Created attachment 1594 [details] patch to prevent lingering processes This causes the writefd_unbuffered routine to check if the socket has died. However, it seems to break syslog when chrooted, so let's be careful.
Created attachment 1595 [details] different way of handling a broken socket Perhaps this is better. The generator process doesn't use the timeout given in the config file anyway. It is designed to block! The other patch may give up on the socket prematurely. This one tries to write, though it may block for a long time.
Created attachment 1604 [details] even better way of handling a dead socket This patch doesn't break the contract of writefd_unbuffered because it risks a blocking write only when no timeout has been specified and there is no io_error_fd to read. It avoids the messy attempts to detect a dead socket.
Thanks for the suggested patches. I agree that those continue statements after select() returns -1 look like they should be improved, but I'm not sure why you allowed the code in the read_timeout() function to fall through after an error: the bit-field values will be left undefined by the error, so I think we need more code to figure out what to do. Perhaps we should change the code to only continue if count is 0 or if errno is EINTR, EWOULDBLOCK, or EAGAIN (and exit with an error on all other errno values). In the writefd_unbuffered() function, what errno is being returned when your new code is being triggered?
(In reply to comment #8) > Thanks for the suggested patches. I agree that those continue statements after > select() returns -1 look like they should be improved, but I'm not sure why you > allowed the code in the read_timeout() function to fall through after an error: I didn't change read_timeout(). > In the writefd_unbuffered() function, what errno is being returned when your > new code is being triggered? Good point. When select() returns an error, we ought not to write. So, my code could be put right after check_timeout(). The bug is caused by the fact that select() doesn't return an error. It keeps returning 0. In a perfect world, select() would detect that the socket is in an error state, but it doesn't. It sees a full transmit buffer and says that the socket is not ready. How about this: if (count == 0) { check_timeout(); --- my patch --- } if (count <= 0) { --- leave this as is --- }
Created attachment 1605 [details] avoids select() call when possible Forget what I said in my last post. It doesn't fix the bug!! Perhaps this patch is clearer? It avoids the select() call entirely when it is safe to block.

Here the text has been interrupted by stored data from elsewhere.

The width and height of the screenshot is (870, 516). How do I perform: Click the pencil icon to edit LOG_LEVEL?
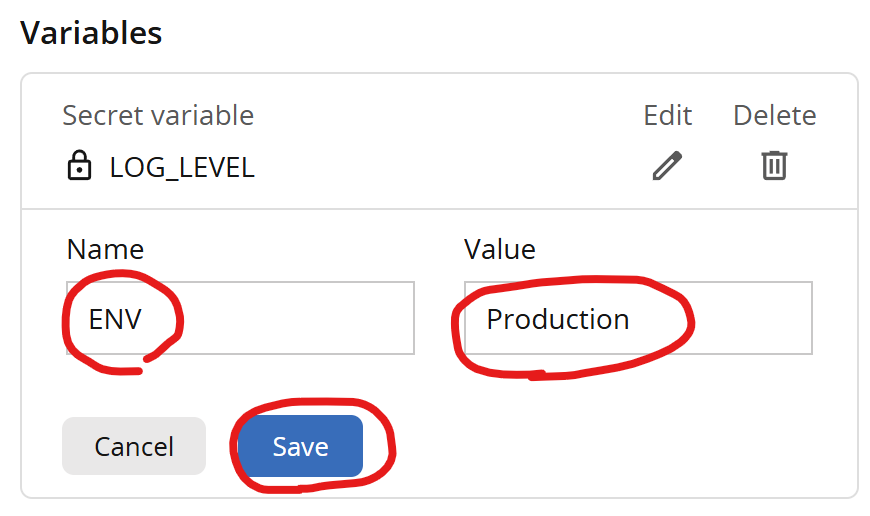point(667,165)
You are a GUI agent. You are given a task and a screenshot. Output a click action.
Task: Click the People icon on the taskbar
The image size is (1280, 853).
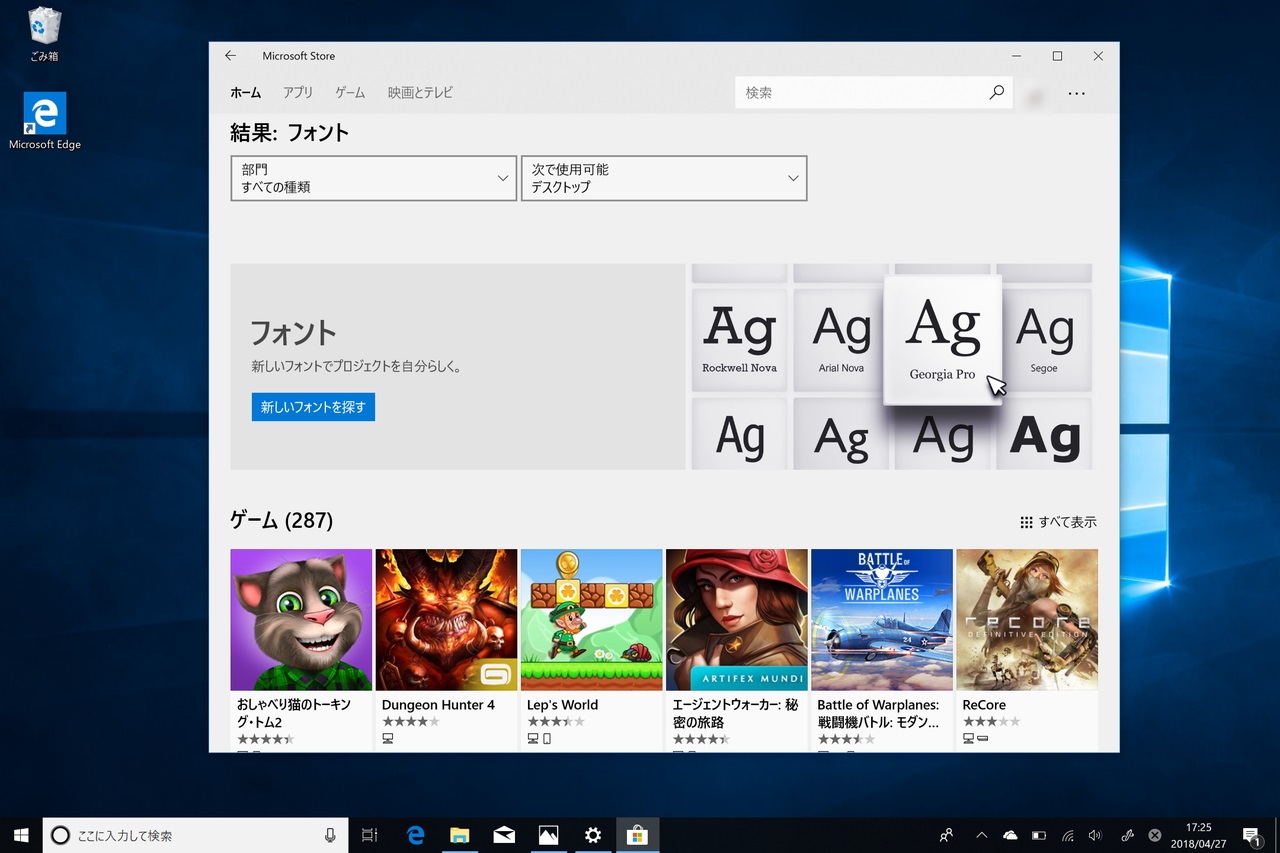tap(945, 835)
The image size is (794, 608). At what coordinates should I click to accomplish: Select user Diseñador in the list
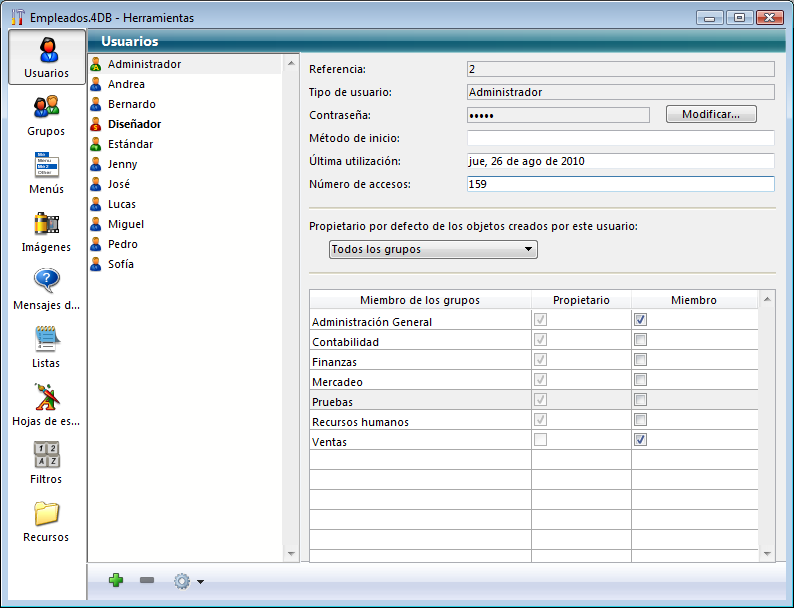(x=134, y=125)
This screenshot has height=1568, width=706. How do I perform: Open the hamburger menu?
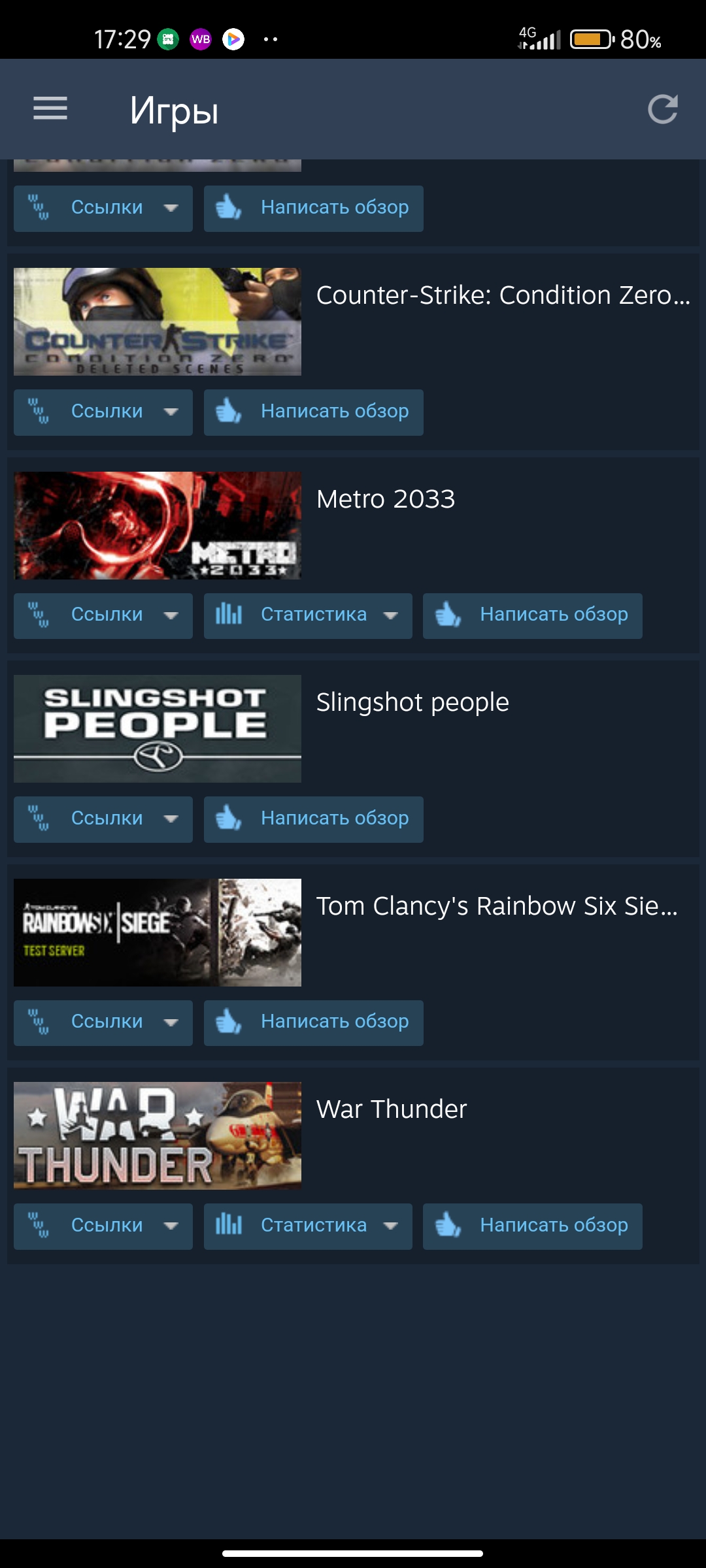(50, 108)
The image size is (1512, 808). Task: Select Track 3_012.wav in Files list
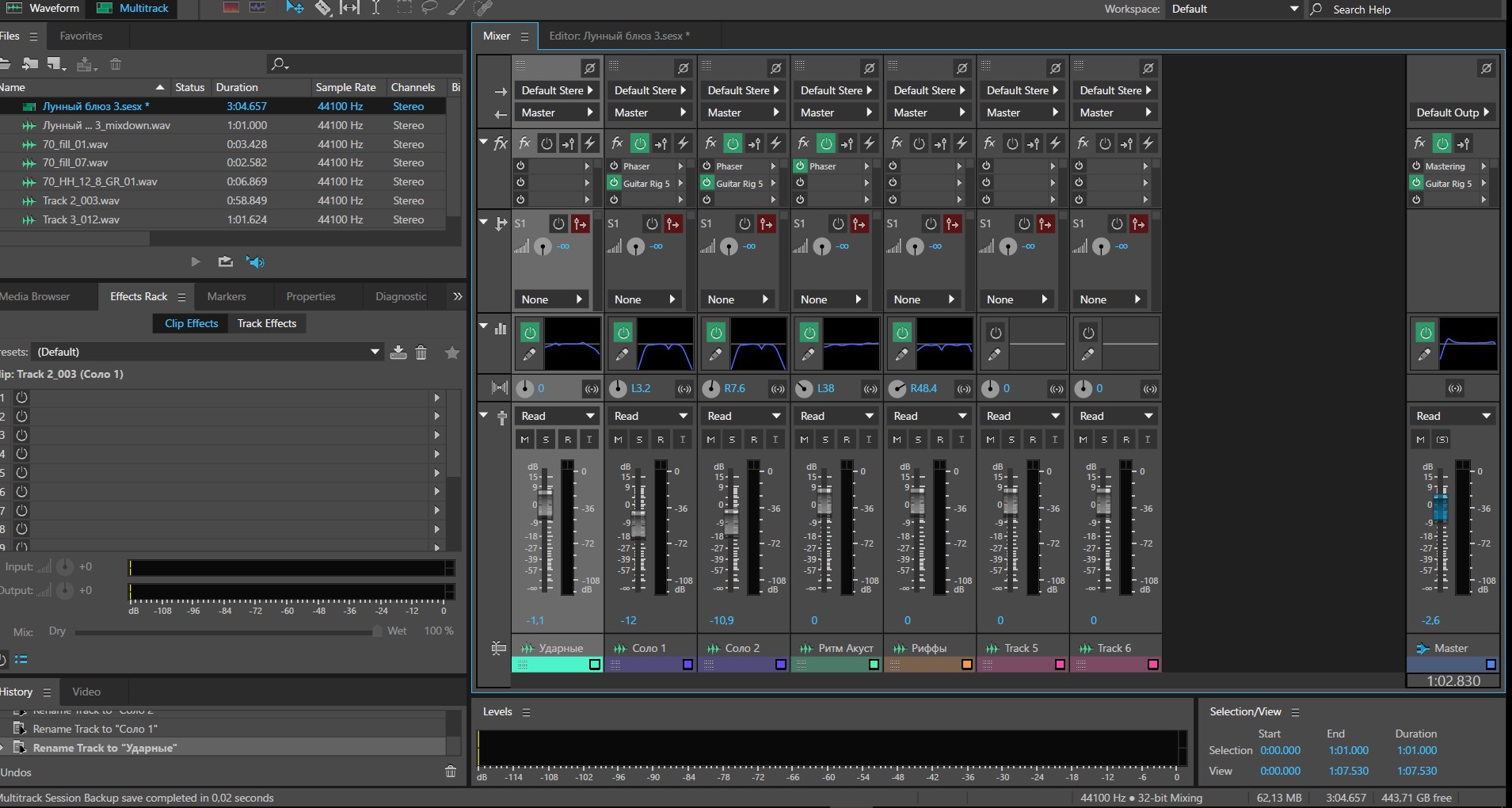pos(81,219)
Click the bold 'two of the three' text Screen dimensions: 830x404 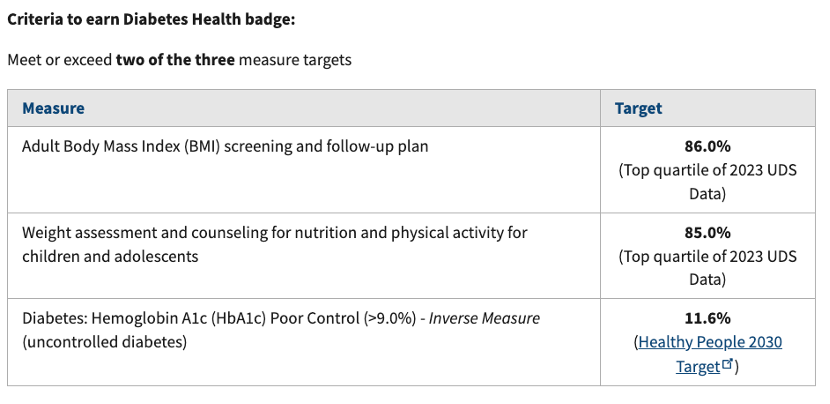point(175,59)
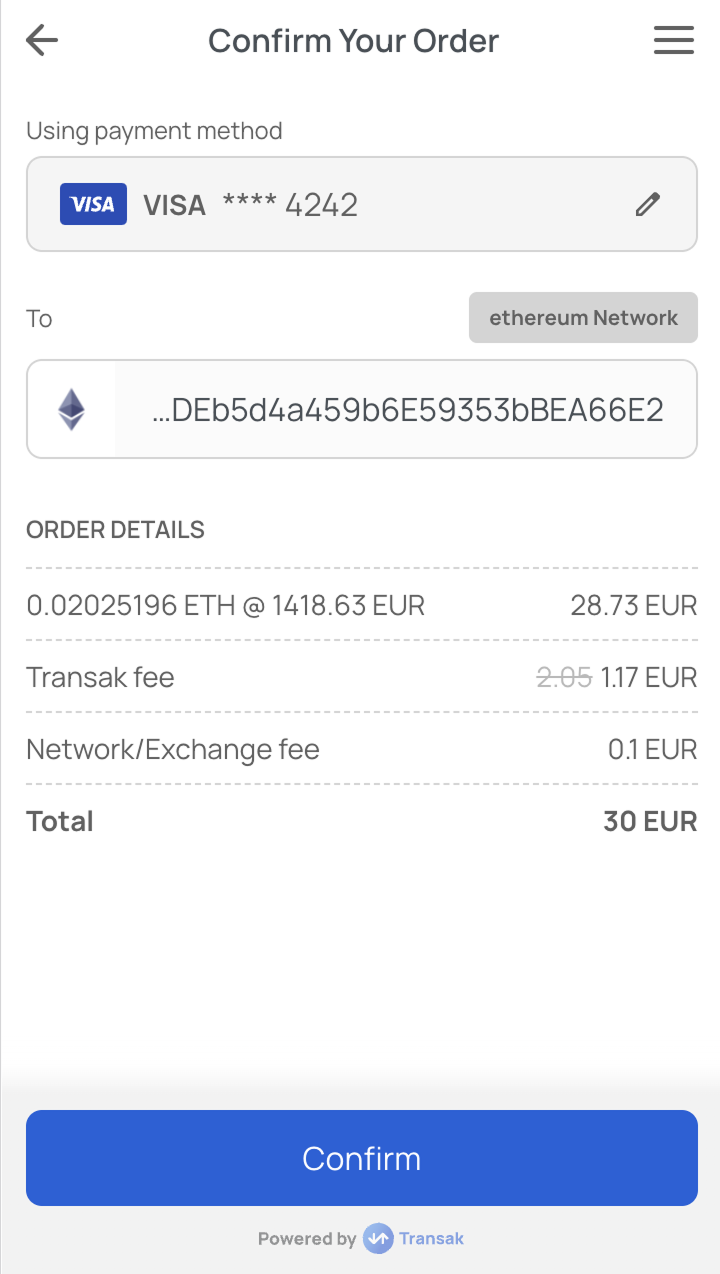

Sorry for forgetting to get back to this bug for so long. I've finally analyzed the strace output, and it shows that the generator received an error about the socket closing from the receiver (who was obviously trying to read it), but when the generator tries to select on that socket to write out the error message, the select never returns that the dead socket is writeable. I have chosen to deal with this situation by adding a new sibling message: when the receiver is reporting a socket-read error, the generator will note this fact and avoid writing an error down the socket, allowing it to close down gracefully when the pipe from the receiver closes. I have checked this fix into CVS. However, one can imagine a situation where the generator got a read-error on the socket and then died before being able to tell this to the generator. To handle this case, I am looking into a modification of the idea that James was working on in his patches.
The latest code now has the select() return exceptions, which should hopefully stop this from happening.